* **ACTIONS TO TAKE**:
a - Reproduce the part of the polo shirt ruling starting at "Siegel, Mandell &" and ending at "under separate cover.".
b - Carry on the customs ruling about the polo shirt's country of origin from the point where it stops.

begin SOURCE TEXT

CLA-2 RR:TC:TE 960059 CAB

CATEGORY: CLASSIFICATION

Arthur W. Bodek, Esq.
Siegel, Mandell & Davidson, P.C.
One Astor Plaza
1515 Broadway
43rd Floor
New York, NY 10036-8901

RE: Country of origin of a polo shirt; Section 102.21(c)(4), Custom Regulations

Dear Mr. Bodek:

This is in response to your inquiry of December 12, 1996, requesting a country of origin determination for a polo shirt pursuant to Section 102.21, Customs Regulations, 19 CFR ?102.21, on behalf of your client, Miss Erika, Inc. A sample was submitted for examination and will be returned to you under separate cover.

FACTS:

The merchandise at issue is a 100 percent cotton knit polo-style shirt. The garment contains a partial front placketed opening with a button means of closure, short sleeves with applied ribbed knit cuffs, and a flat knit collar. The following manufacturing operations are to be performed in China: cutting the fabric into garment components, attaching the placket and collar, joining the shoulder seams, and sewing cuffs to the sleeve ends. The unfinished garment is then transported to Cambodia for further manufacturing which includes: finishing the armholes by attaching each of the left and right sleeves to the body of the garment, sewing and finishing the right and left side seams, hemming the bottom, attaching the labels, forming the buttonholes on the placket, sewing the buttons to the placket, cutting all loose threads, inspecting, ironing, packing, and shipping to the United States.

ISSUE:

What is the country of origin of the subject merchandise?

LAW AND ANALYSIS:

Pursuant to Section 334 of the Uruguay Round Agreements Act (codified at 19 USC Section 3592), new rules of origin were effective for textile products entered, or withdrawn from warehouse, for consumption on or after July 1, 1996. These rules were published in the Federal Register, 60 Fed. Reg. 46188 (September 5, 1995). Section 102.21, Customs Regulations (19 CFR Section 102.21), sets forth the general rules to determine country of origin. Thus, the country of origin of a textile product is determined by a hierarchy of rules set forth in paragraphs (c)(1) through (c)(5) of Section 102.21.

Section 102.21(c)(1) sets forth the general rule for determining the country of origin of a textile or apparel product in which the good was wholly obtained or produced. As the subject garment has not been wholly obtained or produced in a single country, this section is inapplicable. Section 102.21(c)(2) provides for instances where the country of origin of a textile or apparel product cannot be determined under Section 102.21(c)(1).

Section 102.21(c)(2) provides, in pertinent part:

Where the country of origin of a textile or apparel product cannot be determined under paragraph (c)(1) of this section, the country of origin of the good is the single country, territory, or insular possession in which each foreign material incorporated in that good underwent an applicable change in tariff classification, and/or met any other requirement, specified for the good in paragraph (e) of this section.

end SOURCE TEXT
begin INFORMATION SUPPLIED

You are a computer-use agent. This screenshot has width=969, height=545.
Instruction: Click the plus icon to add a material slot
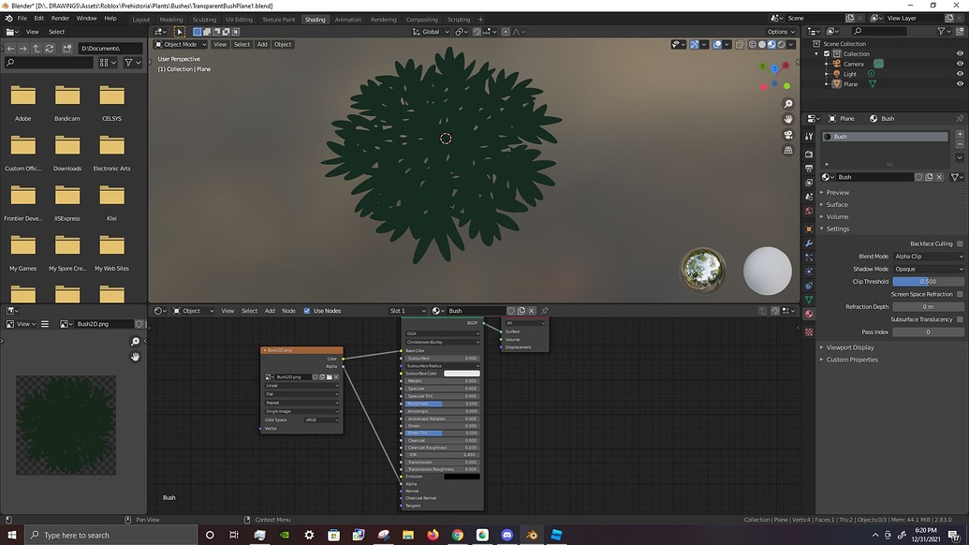[x=960, y=134]
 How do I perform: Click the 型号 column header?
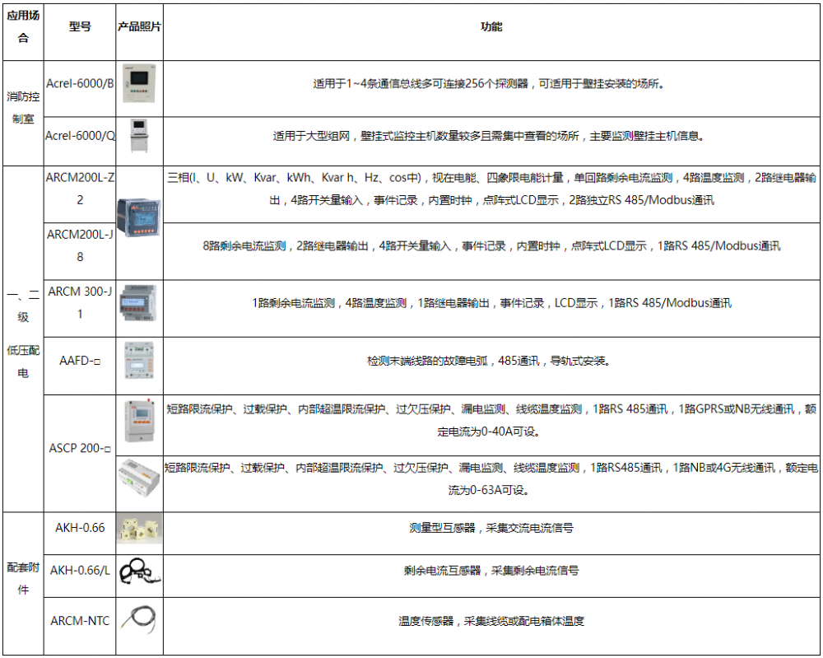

end INFORMATION SUPPLIED

* **TASK RESPONSES**:
a -
Siegel, Mandell & Davidson, P.C.
One Astor Plaza
1515 Broadway
43rd Floor
New York, NY 10036-8901

RE: Country of origin of a polo shirt; Section 102.21(c)(4), Custom Regulations

Dear Mr. Bodek:

This is in response to your inquiry of December 12, 1996, requesting a country of origin determination for a polo shirt pursuant to Section 102.21, Customs Regulations, 19 CFR ?102.21, on behalf of your client, Miss Erika, Inc. A sample was submitted for examination and will be returned to you under separate cover.

b -
Section 102.21(e) provides, in pertinent part:

Specific rules by tariff classification. The following rules shall apply for purposes of determining the country of origin of a textile or apparel product under paragraph (c)(2) of this section:

6101-6117 (1) If the good is not knit to shape and consists of two or more component parts, a change to heading 6101 through 6117 from unassembled components, provided that the change is the result of the good being wholly assembled in a single country, territory, or insular possession.

The subject shirt is classifiable under Heading 6105, of the Harmonized Tariff Schedule of the United States Annotated (HTSUSA).

Section 102.21(c)(2) is not applicable to the subject shirt as it is not wholly assembled in a single country.

Section 102.21(c)(3) provides for goods that have been wholly assembled (with certain enumerated exceptions) in a single country, insular possession, or territory or which are knit to shape. Section 102.21(c)(3) is therefore inapplicable to the subject merchandise as it has not been wholly assembled in a single country, insular possession, or territory, nor is it a knit to shape good.

Section 102.21(c)(4) provides the first multi-country rule. Section 102.21(c)(4), states the following:

Where the country of origin of a textile or apparel product cannot be determined under paragraph (c)(1), (2) or (3) of this section, the country of origin of the good is the single country, territory, or insular possession in which the most important assembly or manufacturing process occurred.

In this instance, the most important assembly operation occurs in China, as it is in this country where the placket and collar are sewn and attached, the shoulder seams are joined, and the cuffs are attached to the sleeve ends. Thus, in accordance with Section 102.21(c)(4), the country of origin of the subject polo shirt is China.

You contend that the country of origin of the subject shirt is Cambodia. You state that the joining of the front and back components along the side seams, attaching the sleeves, and performing all the finishing operations in Cambodia constitute the most important assembly or manufacturing process. You further state that "19 CFR ? 102.21(b)(6) specifically characterizes collars, cuffs and plackets as mere minor subassemblies' which will not affect the status of a good as wholly assembled in a single country, thus indicating that the operations associated with such subassemblies are to be accorded little importance' from a country of origin standpoint." You therefore conclude that "the operations performed in China which include sewing the placket and collar and attaching the cuffs to the sleeves are to be accorded little importance' in determining the country of origin of the polo shirt."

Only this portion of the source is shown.